Eles coletaram 126 micróbios de todos os três continentes e – sendo extremamente cuidadosos, com os investigadores de cada laboratório não chegando perto dos outros – sequenciaram seus genomas. Eles pensaram que, comparando os micróbios de continentes separados, em ambientes físico-químicos diferentes, eles veriam as maneiras pelas quais eles evoluíram e se diversificaram à medida que cada um se adaptava às suas circunstâncias particulares.
“Queríamos usar essa informação para entender como eles evoluíram e que tipo de condições ambientais levam a que tipo de adaptações genéticas”, disse o microbiologista Ramunas Stepanauskas, do Laboratório Bigelow para Ciências Oceânicas, no Maine (EUA).
“Pensamos nos micróbios como se fossem habitantes de ilhas isoladas, como os tentilhões que Darwin estudou nas Ilhas Galápagos.”
Eles não tinham razão para não acreditar nisso – como um micróbio isolado 3 quilômetros abaixo do solo na África do Sul poderia ter contato com um micróbio isolado 3 quilômetros abaixo do solo na Sibéria? Ainda assim, quando a equipe comparou os genomas, eles descobriram que os micróbios nos três continentes eram quase idênticos.
Uma investigação mais detalhada não revelou nenhuma evidência de que o CDA pode sobreviver na superfície ou no ar, muito menos viajar grandes distâncias, e eles verificaram se não houve contaminação cruzada das amostras. Uma vez que tudo isso foi descartado, os pesquisadores tiveram que encontrar uma resposta diferente.
A explicação mais plausível? Os micróbios mal evoluíram.

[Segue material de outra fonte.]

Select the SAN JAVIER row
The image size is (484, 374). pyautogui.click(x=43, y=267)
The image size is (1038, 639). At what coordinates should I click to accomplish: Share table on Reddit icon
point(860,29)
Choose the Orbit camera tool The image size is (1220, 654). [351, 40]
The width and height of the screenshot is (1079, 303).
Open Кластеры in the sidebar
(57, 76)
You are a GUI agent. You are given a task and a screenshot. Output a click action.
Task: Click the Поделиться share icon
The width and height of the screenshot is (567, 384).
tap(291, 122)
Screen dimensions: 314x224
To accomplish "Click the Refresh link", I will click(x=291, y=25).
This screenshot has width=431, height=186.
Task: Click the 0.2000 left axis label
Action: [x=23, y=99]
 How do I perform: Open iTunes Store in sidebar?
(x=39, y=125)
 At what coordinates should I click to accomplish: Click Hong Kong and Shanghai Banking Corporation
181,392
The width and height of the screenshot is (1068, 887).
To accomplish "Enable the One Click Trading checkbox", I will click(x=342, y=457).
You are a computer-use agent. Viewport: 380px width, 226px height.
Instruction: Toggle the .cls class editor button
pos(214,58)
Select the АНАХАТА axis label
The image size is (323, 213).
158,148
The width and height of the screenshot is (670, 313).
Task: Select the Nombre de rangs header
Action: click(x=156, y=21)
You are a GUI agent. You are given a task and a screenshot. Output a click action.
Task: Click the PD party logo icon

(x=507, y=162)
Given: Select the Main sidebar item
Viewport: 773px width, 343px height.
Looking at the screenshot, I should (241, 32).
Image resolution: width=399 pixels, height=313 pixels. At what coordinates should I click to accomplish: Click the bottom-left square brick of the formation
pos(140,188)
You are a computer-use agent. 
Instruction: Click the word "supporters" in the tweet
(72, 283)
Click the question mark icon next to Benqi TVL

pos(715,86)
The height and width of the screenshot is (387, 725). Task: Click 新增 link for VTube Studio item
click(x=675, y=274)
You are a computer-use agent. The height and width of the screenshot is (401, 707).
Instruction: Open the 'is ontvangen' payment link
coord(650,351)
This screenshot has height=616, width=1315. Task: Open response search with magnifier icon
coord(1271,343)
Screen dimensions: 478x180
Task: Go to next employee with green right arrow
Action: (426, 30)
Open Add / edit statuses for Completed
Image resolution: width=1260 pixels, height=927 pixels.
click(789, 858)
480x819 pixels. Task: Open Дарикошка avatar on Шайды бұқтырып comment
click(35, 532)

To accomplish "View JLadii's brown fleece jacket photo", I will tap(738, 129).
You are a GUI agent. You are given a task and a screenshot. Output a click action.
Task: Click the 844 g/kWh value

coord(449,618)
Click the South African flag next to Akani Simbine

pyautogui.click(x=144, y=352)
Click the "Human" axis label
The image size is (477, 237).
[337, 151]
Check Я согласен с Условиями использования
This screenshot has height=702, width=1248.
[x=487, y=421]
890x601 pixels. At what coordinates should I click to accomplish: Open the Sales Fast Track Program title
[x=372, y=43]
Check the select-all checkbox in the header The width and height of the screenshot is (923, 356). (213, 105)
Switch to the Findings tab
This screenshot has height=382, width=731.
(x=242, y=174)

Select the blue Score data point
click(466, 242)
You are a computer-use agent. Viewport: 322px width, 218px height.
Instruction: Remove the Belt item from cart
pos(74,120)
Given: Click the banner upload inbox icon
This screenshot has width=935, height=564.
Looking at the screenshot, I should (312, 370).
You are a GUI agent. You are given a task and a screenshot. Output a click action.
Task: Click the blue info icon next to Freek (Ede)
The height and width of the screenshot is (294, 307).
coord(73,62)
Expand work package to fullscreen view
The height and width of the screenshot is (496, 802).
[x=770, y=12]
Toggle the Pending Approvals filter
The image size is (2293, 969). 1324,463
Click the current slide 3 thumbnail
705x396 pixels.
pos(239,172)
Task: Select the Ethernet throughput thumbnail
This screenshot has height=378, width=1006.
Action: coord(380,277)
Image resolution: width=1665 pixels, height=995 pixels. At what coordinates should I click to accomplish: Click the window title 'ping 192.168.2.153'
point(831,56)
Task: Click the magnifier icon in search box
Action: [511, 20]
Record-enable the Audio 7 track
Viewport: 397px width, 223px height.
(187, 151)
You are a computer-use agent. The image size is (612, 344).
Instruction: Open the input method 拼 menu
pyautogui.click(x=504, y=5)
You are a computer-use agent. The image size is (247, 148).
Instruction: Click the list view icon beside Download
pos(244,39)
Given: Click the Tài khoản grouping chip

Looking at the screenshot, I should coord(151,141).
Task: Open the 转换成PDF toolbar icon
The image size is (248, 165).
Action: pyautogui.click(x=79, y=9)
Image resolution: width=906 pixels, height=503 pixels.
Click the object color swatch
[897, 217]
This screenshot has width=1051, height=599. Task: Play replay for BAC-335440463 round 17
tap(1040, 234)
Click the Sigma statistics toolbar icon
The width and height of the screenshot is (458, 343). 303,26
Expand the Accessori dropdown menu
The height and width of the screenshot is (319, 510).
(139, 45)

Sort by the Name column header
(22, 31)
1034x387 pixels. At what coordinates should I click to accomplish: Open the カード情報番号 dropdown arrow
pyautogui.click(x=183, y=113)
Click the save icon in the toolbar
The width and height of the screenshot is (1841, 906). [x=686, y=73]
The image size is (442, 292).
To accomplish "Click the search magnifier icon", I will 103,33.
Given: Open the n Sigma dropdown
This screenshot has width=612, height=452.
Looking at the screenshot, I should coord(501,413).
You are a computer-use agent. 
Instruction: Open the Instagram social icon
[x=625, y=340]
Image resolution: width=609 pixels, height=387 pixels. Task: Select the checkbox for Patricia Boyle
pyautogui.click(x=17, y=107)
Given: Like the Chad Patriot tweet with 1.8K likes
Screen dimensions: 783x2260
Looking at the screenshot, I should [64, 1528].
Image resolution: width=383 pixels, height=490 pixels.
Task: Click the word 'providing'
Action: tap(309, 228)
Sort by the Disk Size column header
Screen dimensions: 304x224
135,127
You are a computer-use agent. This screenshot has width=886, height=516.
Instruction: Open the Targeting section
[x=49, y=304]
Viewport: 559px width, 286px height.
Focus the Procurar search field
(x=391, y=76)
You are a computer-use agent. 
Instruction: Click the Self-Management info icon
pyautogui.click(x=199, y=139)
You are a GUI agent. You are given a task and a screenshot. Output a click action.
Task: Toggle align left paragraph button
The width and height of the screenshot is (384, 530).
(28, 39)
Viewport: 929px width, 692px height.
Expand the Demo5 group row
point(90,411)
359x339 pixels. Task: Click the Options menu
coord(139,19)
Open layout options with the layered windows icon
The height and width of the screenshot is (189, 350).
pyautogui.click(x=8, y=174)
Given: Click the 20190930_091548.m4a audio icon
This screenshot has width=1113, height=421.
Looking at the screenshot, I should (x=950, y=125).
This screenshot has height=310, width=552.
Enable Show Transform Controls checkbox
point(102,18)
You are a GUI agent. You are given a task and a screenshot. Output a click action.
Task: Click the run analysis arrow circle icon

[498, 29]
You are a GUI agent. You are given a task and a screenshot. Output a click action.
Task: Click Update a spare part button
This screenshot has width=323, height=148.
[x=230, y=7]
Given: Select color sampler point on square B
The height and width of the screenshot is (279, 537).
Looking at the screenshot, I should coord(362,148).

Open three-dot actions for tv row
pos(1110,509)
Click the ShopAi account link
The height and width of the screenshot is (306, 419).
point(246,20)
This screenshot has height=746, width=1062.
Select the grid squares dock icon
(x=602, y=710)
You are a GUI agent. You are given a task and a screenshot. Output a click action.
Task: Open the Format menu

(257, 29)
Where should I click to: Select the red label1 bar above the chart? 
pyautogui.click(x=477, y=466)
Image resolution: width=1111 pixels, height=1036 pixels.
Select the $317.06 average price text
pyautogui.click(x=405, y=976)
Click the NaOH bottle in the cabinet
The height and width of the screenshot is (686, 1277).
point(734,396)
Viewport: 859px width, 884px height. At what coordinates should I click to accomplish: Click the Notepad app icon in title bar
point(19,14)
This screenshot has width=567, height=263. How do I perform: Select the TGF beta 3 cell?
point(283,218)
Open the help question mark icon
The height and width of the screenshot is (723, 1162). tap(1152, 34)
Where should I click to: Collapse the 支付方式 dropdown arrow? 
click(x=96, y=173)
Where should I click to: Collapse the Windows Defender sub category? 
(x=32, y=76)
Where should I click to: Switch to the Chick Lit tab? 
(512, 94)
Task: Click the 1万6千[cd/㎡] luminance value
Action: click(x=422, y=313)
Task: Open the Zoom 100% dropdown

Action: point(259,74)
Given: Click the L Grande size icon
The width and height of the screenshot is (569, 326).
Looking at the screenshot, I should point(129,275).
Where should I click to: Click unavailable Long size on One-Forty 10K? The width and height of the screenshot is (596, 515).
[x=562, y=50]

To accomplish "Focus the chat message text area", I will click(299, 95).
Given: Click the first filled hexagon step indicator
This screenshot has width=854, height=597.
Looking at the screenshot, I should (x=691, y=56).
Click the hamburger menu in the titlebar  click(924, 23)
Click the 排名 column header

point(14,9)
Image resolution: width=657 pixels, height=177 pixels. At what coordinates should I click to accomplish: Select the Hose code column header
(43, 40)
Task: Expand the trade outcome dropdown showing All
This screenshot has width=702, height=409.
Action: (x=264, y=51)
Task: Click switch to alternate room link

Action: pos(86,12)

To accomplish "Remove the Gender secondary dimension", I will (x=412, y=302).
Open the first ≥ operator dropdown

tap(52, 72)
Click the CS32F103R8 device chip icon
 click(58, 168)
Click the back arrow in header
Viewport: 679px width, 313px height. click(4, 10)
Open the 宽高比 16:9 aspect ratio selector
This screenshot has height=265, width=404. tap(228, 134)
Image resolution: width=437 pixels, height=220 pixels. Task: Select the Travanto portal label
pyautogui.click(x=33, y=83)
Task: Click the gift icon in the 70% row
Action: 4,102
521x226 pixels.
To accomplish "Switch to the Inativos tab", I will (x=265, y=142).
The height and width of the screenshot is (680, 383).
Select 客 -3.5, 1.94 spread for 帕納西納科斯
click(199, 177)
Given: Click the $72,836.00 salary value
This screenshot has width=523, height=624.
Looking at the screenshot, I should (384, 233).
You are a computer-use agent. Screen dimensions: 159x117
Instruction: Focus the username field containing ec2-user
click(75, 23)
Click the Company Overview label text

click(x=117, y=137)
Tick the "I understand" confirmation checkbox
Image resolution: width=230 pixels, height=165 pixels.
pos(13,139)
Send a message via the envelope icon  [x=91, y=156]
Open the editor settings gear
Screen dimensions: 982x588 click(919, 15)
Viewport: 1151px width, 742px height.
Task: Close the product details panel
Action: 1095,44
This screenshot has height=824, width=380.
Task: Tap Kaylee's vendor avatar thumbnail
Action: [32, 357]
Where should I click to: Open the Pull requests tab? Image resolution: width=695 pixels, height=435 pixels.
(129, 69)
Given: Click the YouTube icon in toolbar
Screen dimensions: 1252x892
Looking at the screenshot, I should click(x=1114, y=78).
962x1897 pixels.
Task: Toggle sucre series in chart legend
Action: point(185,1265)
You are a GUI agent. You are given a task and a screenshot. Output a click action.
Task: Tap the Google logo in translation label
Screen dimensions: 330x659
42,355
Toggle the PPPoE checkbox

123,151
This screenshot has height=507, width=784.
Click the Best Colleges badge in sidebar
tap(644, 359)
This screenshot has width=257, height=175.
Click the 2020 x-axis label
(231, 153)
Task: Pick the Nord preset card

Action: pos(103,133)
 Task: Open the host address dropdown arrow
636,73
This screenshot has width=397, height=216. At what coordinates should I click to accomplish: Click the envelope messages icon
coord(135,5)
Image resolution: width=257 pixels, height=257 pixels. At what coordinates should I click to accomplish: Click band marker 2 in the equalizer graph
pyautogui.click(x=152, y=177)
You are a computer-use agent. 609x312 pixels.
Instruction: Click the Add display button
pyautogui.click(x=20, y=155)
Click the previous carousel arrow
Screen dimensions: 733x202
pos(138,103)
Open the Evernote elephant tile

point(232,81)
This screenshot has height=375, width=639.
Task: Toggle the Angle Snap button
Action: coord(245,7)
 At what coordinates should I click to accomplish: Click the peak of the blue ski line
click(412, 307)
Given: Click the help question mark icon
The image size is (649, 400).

“A melhor explicação que temos no momento é que esses micróbios não mudaram muito desde que suas localizações físicas se separaram durante a divisão do supercontinente Pangeia, cerca de 175 milhões de anos atrás”, disse Stepanauskas.
“Eles parecem ser fósseis vivos daquela época. Isso parece bastante louco e vai contra a compreensão contemporânea da evolução microbiana.”
Sabemos que as bactérias podem evoluir com extrema rapidez; na verdade, esse tem sido um grande problema no desenvolvimento de antibióticos, uma vez que alguns micróbios foram capazes de desenvolver resistência a esses medicamentos. Na verdade, não ouvimos falar do cenário oposto. Alguns cientistas sugeriram que algumas espécies de cianobactérias podem estar em estado de estase evolutiva, embora isso tenha sido contestado.
O CDA pode ser o melhor caso de estase evolutiva em um micróbio. A equipe acredita que pode acontecer isso porque os micróbios têm mecanismos especializados que os ajudam a resistir à mutação. Os pesquisadores identificaram genes para mecanismos de reparo de DNA que podem reduzir as taxas de mutação, junto com a polimerase – as enzimas que unem as longas cadeias de material genético – que tem uma precisão melhor do que a observada em alguns outros organismos.
Isso tem aplicações potenciais em biotecnologia, de testes diagnósticos à terapia genética, disseram os cientistas. Além de como podemos usá-lo para nosso próprio benefício, entretanto, a descoberta nos mostra o quão pouco não sabemos sobre nosso estranho, maravilhoso e diverso planeta.
“Essas descobertas são um poderoso lembrete de que os vários ramos microbianos que observamos na árvore da vida podem diferir muito desde seu último ancestral comum”, disse Becraft.
“Entender isso é fundamental para entender a história da vida na Terra.”
A pesquisa foi publicada no The ISME Journal.